A metal disc against the imitators
In late 1904 the Steiff factory in Giengen an der Brenz introduced a small metal disc in the left ear of every animal produced under the Margarete Steiff name. The decision was taken by Franz Steiff, Margarete's nephew and the commercial lead of the company, in response to a wave of imitations that had emerged in the German toy trade after the international success of the 1903 Bear 55 PB at the Leipzig Spring Toy Fair. The disc was embossed with the company's elephant figure, the original Steiff trademark dating from the 1890s. It was applied with a clinch press, after the animal had been stuffed and seamed, and it could not easily be removed without leaving a visible tear in the felt or mohair pile.
The competitive context
The early years of the twentieth century were a period of rapid expansion for the German toy industry. The Saxony and Thuringia regions produced large volumes of inexpensive plush, often constructed with the same external silhouette as Steiff animals but with lower grade fabrics and looser seams. Margarete and Franz Steiff had spent the previous decade defending the company's craft standard through magazine advertising in Die Modenwelt and through direct correspondence with department store buyers. The arrangement was reactive and could not scale. By 1904 the volume of look alike production from competing factories had reached a level at which the brand needed a permanent identifier built into the product itself.
The metal button was conceived as that identifier. Franz Steiff specified that the disc be applied to every animal without exception, regardless of price tier or distribution channel. The decision was deliberate. A button restricted to the higher end of the range would have suggested that the lower end of the range was not authentic, which would have weakened the company's defence in the broader market segment. The application of the same button to every animal removed that ambiguity and made the trademark a binary signal: either the disc was there, in which case the animal was authentic, or it was not, in which case the animal was not a Steiff product.
The registration
The button was applied in production from late 1904 onward. The formal trademark registration followed in 1905, when Franz Steiff filed the disc as a registered figurative mark at the Imperial Patent Office in Berlin. The registration covered both the elephant motif of the original button and the broader principle of a metal identifier in the left ear, which gave Steiff a legal instrument with which to pursue infringing factories regardless of which precise design the imitators chose to copy. The registration was renewed at each statutory interval through the twentieth century and continues to be held by the company.

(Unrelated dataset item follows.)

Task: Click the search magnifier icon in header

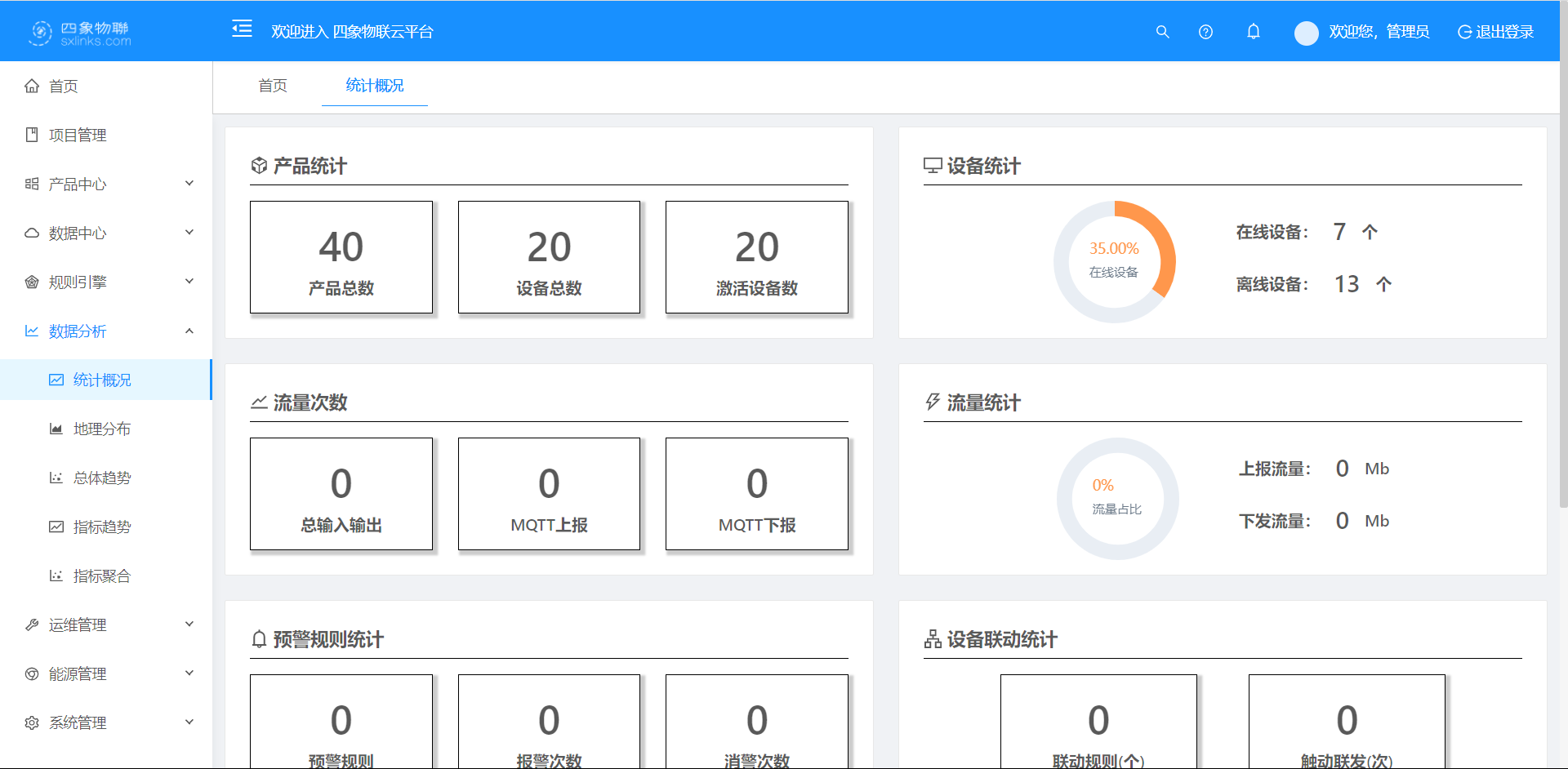Action: click(x=1162, y=32)
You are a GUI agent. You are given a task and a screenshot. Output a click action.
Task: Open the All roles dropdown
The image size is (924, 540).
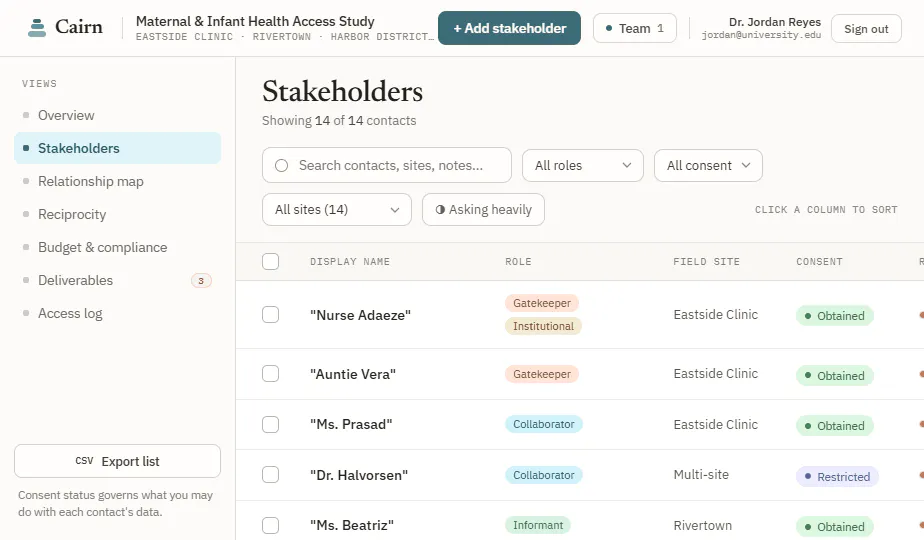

The elephant motif on the disc evolved over a short period. Franz Steiff replaced the elephant with a plain Steiff wordmark on the button face within a year of the original introduction, on the grounds that the wordmark was a more direct identification of the manufacturer. The subsequent button designs are dated by collectors as Elephant Button, 1904 to 1905; Blank Button, 1905; Steiff Button with the f extending below the s in cursive, 1905 to 1912; Steiff Button in raised lettering, 1912 to 1934; and a series of further design refinements through the rest of the century. The metal substrate, the placement in the left ear and the principle of the disc have remained constant across every iteration.
The brand consequence
The Knopf im Ohr, German for Button in Ear, performed three functions for Steiff that no previous marketing instrument had been able to deliver. It made the trademark physically inseparable from the product. It positioned the brand mark at the most distinctive anatomical point of the animal, the ear, which kept the trademark visible regardless of how the animal was displayed or held. And it created a single, repeatable customer instruction. The brand could now be communicated to retailers and to gift buyers with a single sentence: look for the button in the ear. The instruction worked across language barriers, across export markets and across product categories within the Steiff range.
The arrangement also gave the company a measurable defence against imitation. Litigation records from the Imperial Patent Office through the 1910s and the 1920s show that Steiff successfully pursued multiple infringement cases against German and Austrian factories that had copied the silhouette of Steiff animals but could not match the metal identifier in the ear. The button therefore functioned not only as a brand signal but as a legal instrument, with the patent registration giving the company a clear evidentiary basis for trademark enforcement.
The long form
The 1904 button is the central reference point of the Steiff trademark system. Every subsequent piece of brand architecture, including the 1953 paper tag system, the limited edition certificates, the replica programme and the modern co branding agreements with Disney and HUGO BOSS, is anchored on the metal disc. The phrase Knopf im Ohr has entered the German language as a generic recognition signal for the brand and is one of the few company specific trademark phrases to have done so in any European language.
Franz Steiff died in 1939. Margarete Steiff had died thirty years earlier, in 1909, five years after the introduction of the button. The trademark they together established has now outlived both founders by more than a century and continues to perform the function it was designed for in 1904. The brand decision they made in the autumn of that year is consequently among the most durable single trademark moves in the history of the European toy industry.